Volume 1 of the ongoing textile book
Scroll down to read the stories.
In July 2022, Amber Thurman took abortion medication. Five days later, she began to experience symptoms of infection, but because of Georgia’s abortion ban doctors delayed performing the D&C she needed. After 20 long hours while her condition worsened, doctors did abdominal surgery, including a hysterectomy, but Amber’s heart stopped. She died at the age of 28, leaving a 6-year-old son, Messiah. I was 28 when I had a D&C after a miscarriage. My son has a mother.
Deborah Dorbert learned that she was pregnant with a fetus who had Potter syndrome and would not survive long after birth. Because of Florida’s abortion ban, Deborah carried him to term. Upon delivery, he was handed to her, in her words, “blue and cold, gasping for air.” Deborah and her husband held their son and watched him suffocate for 94 minutes, as represented by the 94 stitches on this square, taken at one-minute intervals. Milo Evan Dorbert was born and died on March 3, 2023.
On March 20, 2025, after Selena Chandler-Scott, 24, experienced a miscarriage, she was found unconscious and bleeding outside her apartment complex. Because she disposed of the remains in the trash, she was arrested at the hospital and charged with “concealing a death” and “abandoning a dead body.” At least a million pregnancies in the U.S. every year end in miscarriage. There are not, yet, laws concerning how women must discard miscarriages. The charges against Selena were ultimately dropped, but not before The Georgia Gazette printed her mugshot.
Thrilled to be expecting a daughter, Texan Nevaeh Crain and her mother Candace planned a baby shower filled with pink balloons. At the shower, Nevaeh began to feel ill.

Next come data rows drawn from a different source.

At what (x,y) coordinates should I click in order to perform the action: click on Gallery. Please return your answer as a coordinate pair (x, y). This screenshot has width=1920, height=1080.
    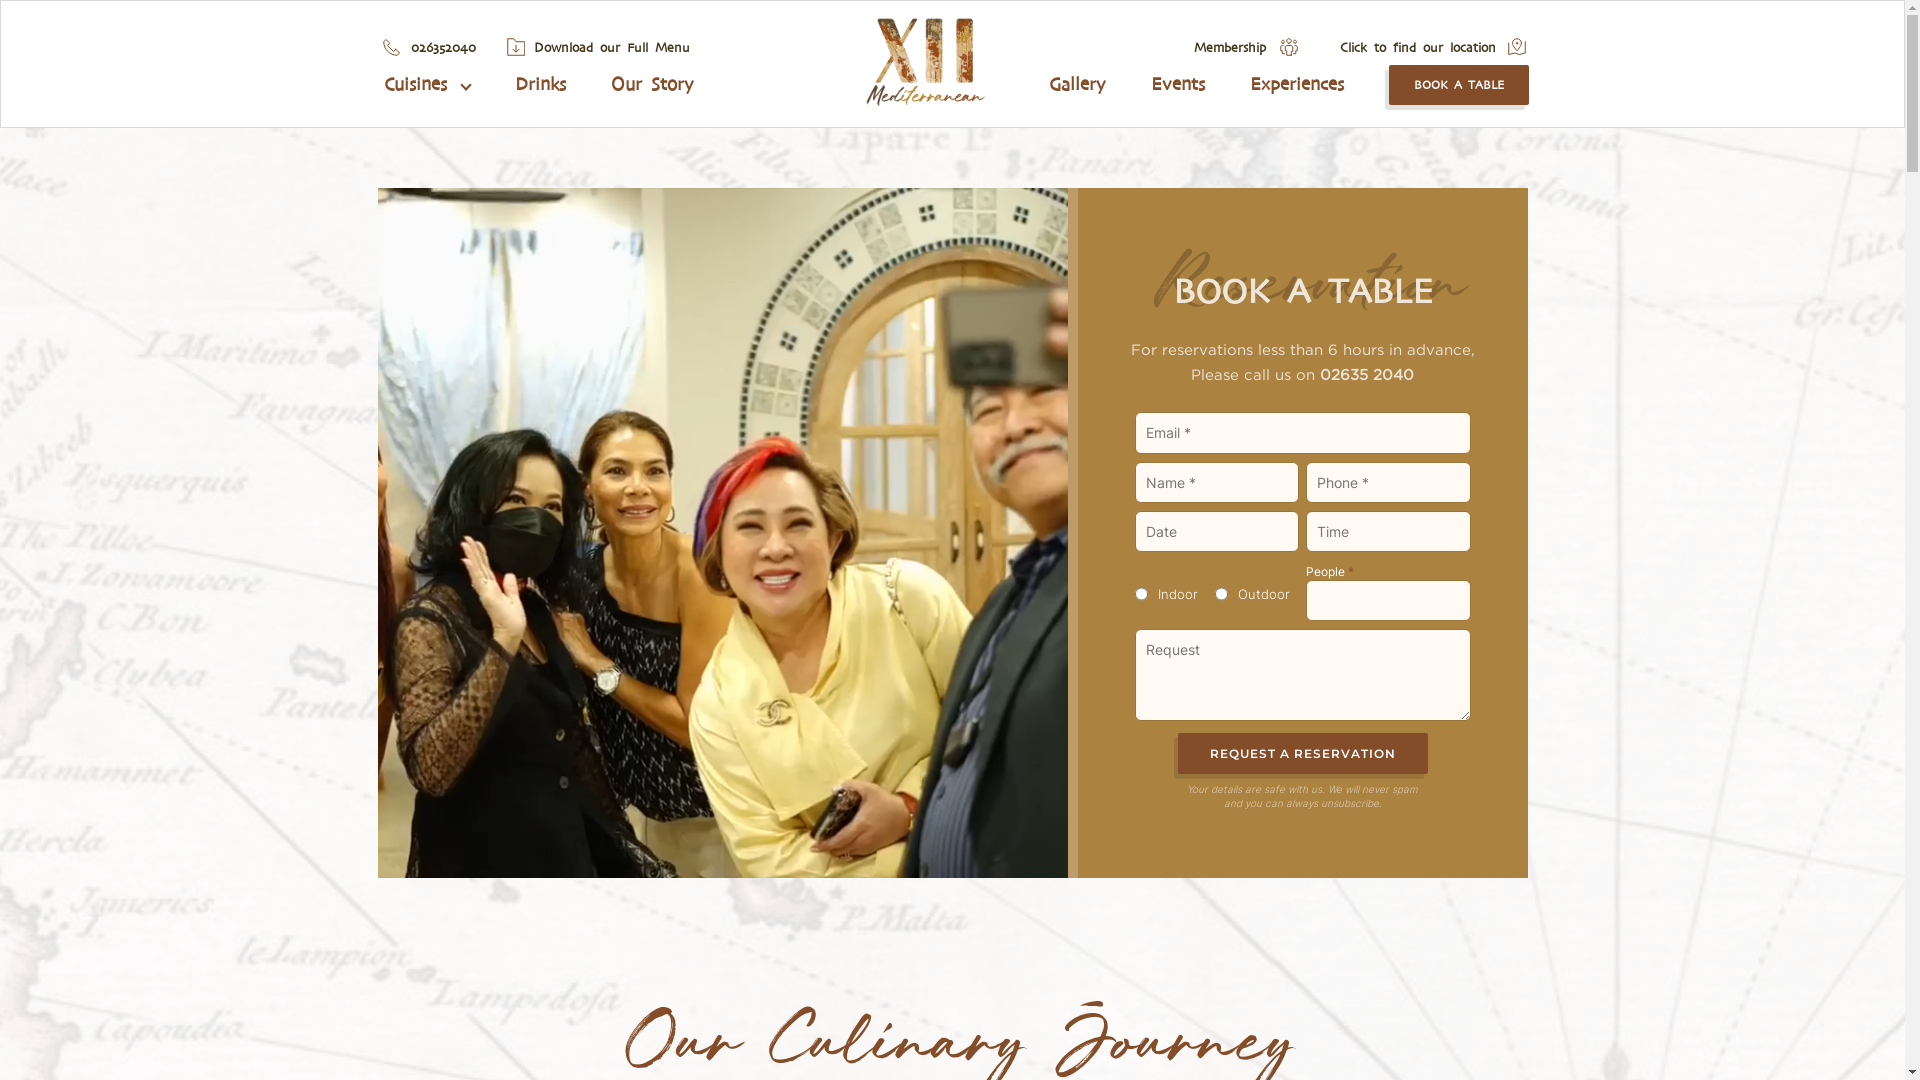
    Looking at the image, I should click on (1078, 85).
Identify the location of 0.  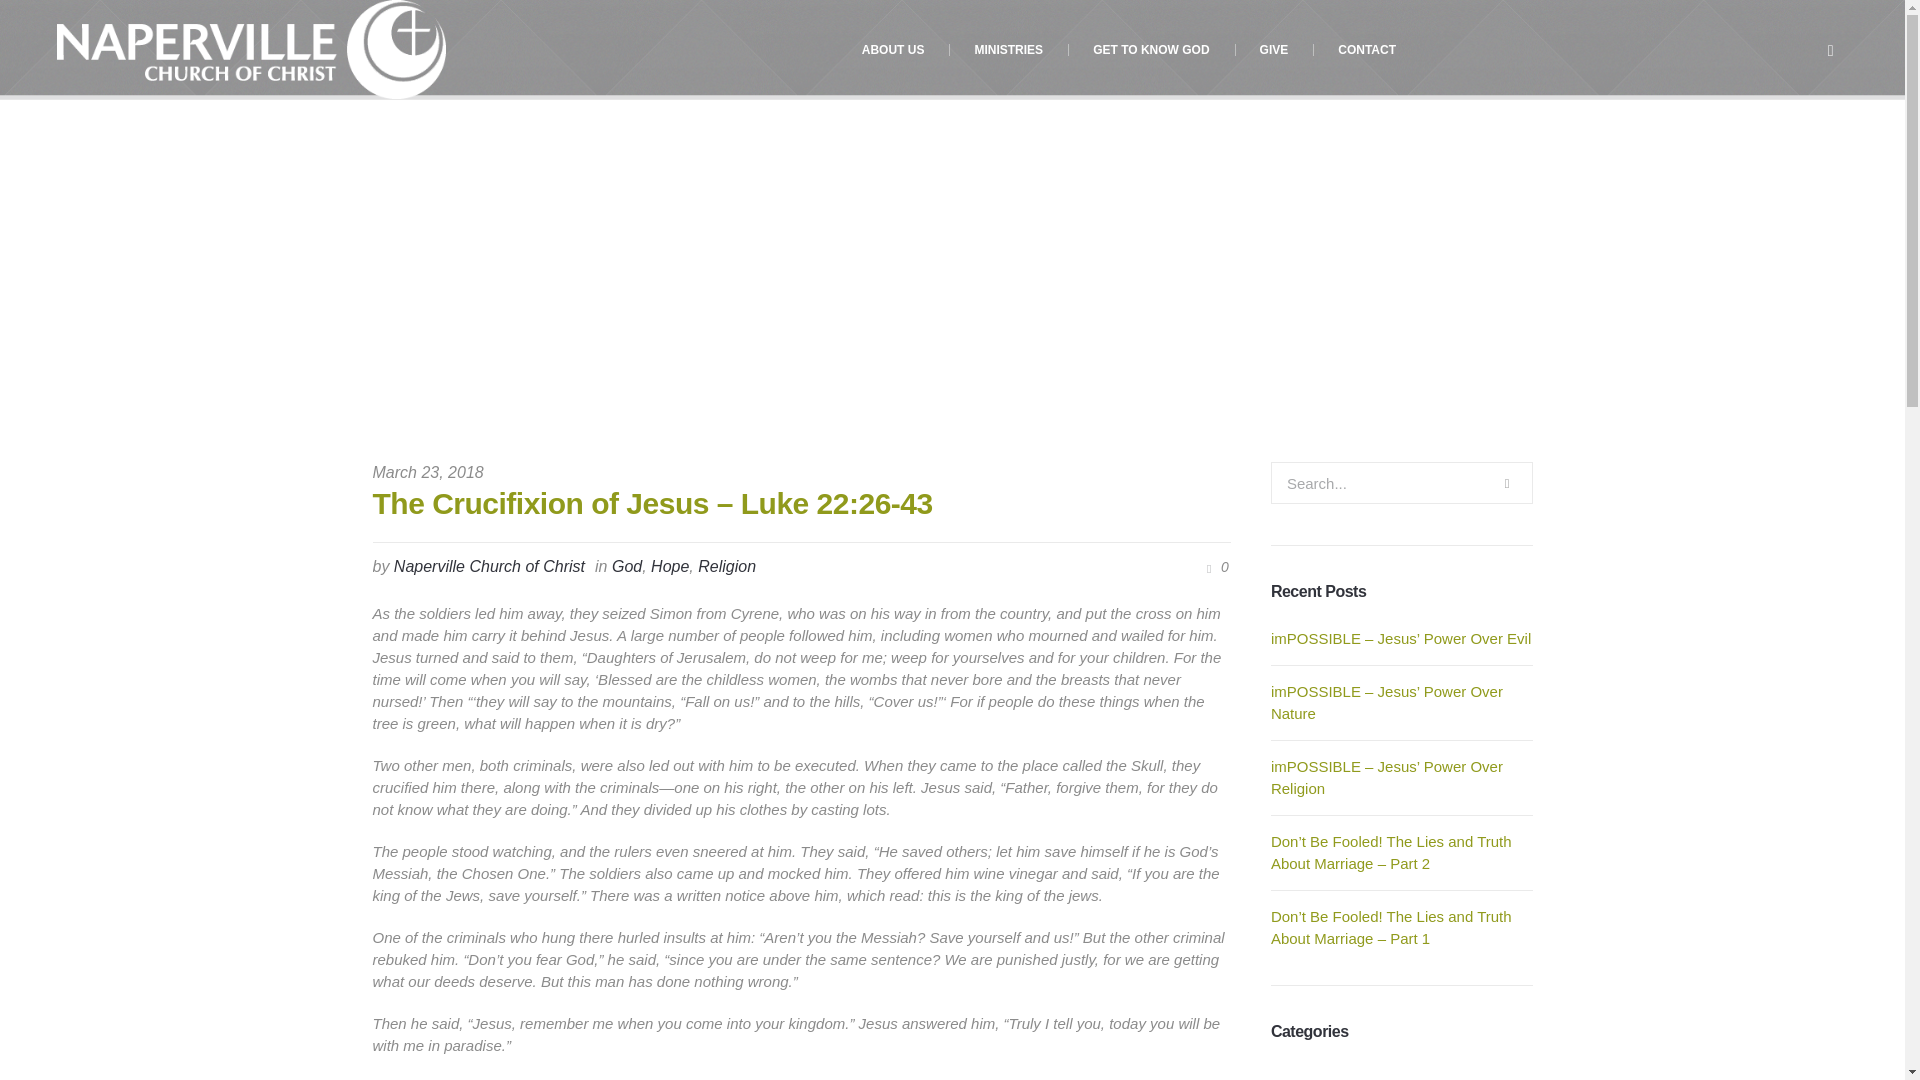
(1214, 567).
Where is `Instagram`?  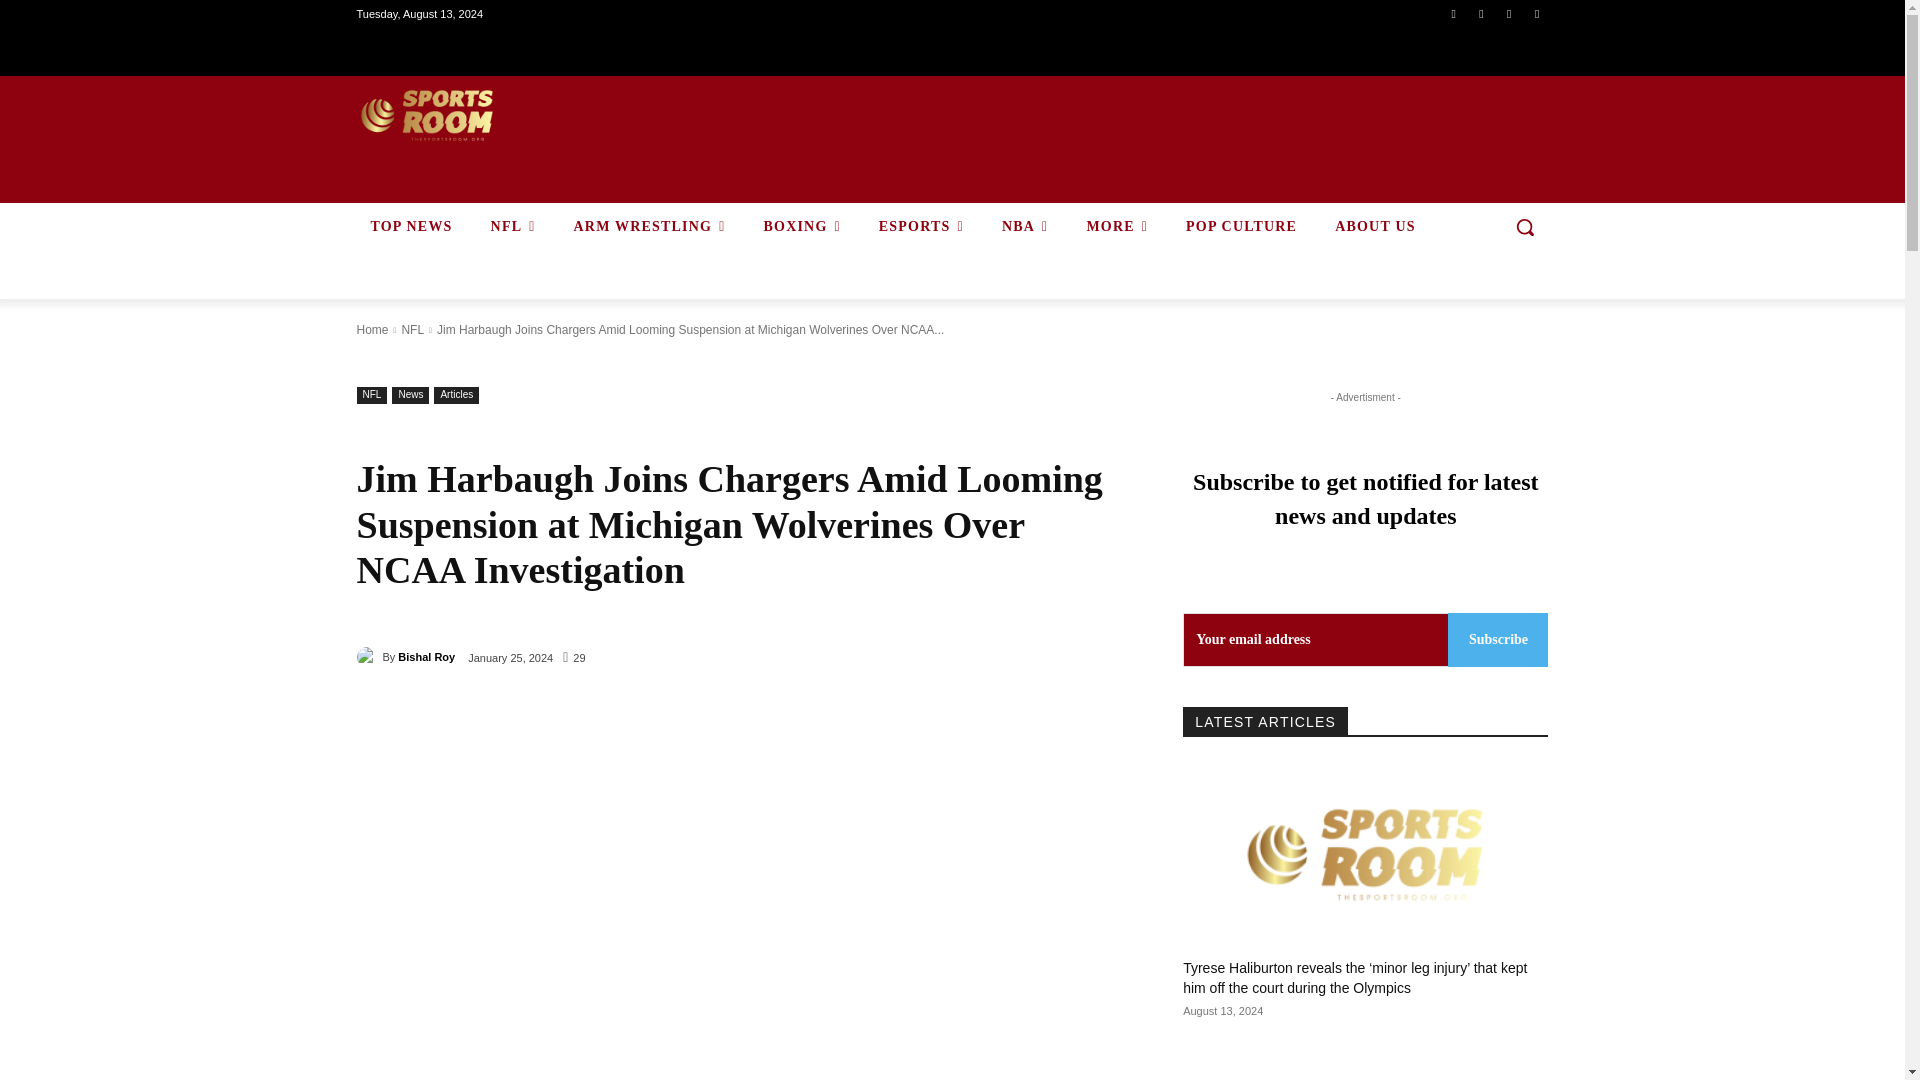 Instagram is located at coordinates (1482, 13).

Despite miscarriage symptoms of abdominal cramps and sepsis, she was sent home twice from the ER. After she returned a third time, doctors insisted on two ultrasounds to confirm the lack of fetal heartbeat, but by then it was too late. Nevaeh, age 18, died on Oct. 29, 2023. “I know it sounds selfish,” said Candace, “and God knows I would rather have both of them, but if I had to choose, I would have chosen my daughter.”
Certified midwife Maria Margarita Rojas became the first healthcare provider to be jailed for violating a state abortion ban after being arrested at gunpoint and handcuffed in Texas on March 6, 2025. She was charged with a second-degree felony for performing an abortion and faces up to 20 years in prison. In 2023, Cochran, Goliad, Lubbock, and Mitchell counties passed ordinances aimed at preventing women from leaving Texas to obtain abortions.
After Porsha Ngumezi, age 35, miscarried at 11 weeks in Texas, she was “passing large clots the size of grapefruit” and needed two transfusions. Despite Porsha’s clotting disorder, the doctor who finally saw her told her husband Hope that “routine” treatment was the drug misoprostol, not a D&C. The woman that Hope called his queen died on June 11, 2023. Family members were bewildered, saying a D&C is “a simple procedure. We do this all the time in Nigeria.” For months after Porsha’s death, when the younger of her two sons saw a woman with long braids from afar, he would run after her, shouting, “That’s Mommy!”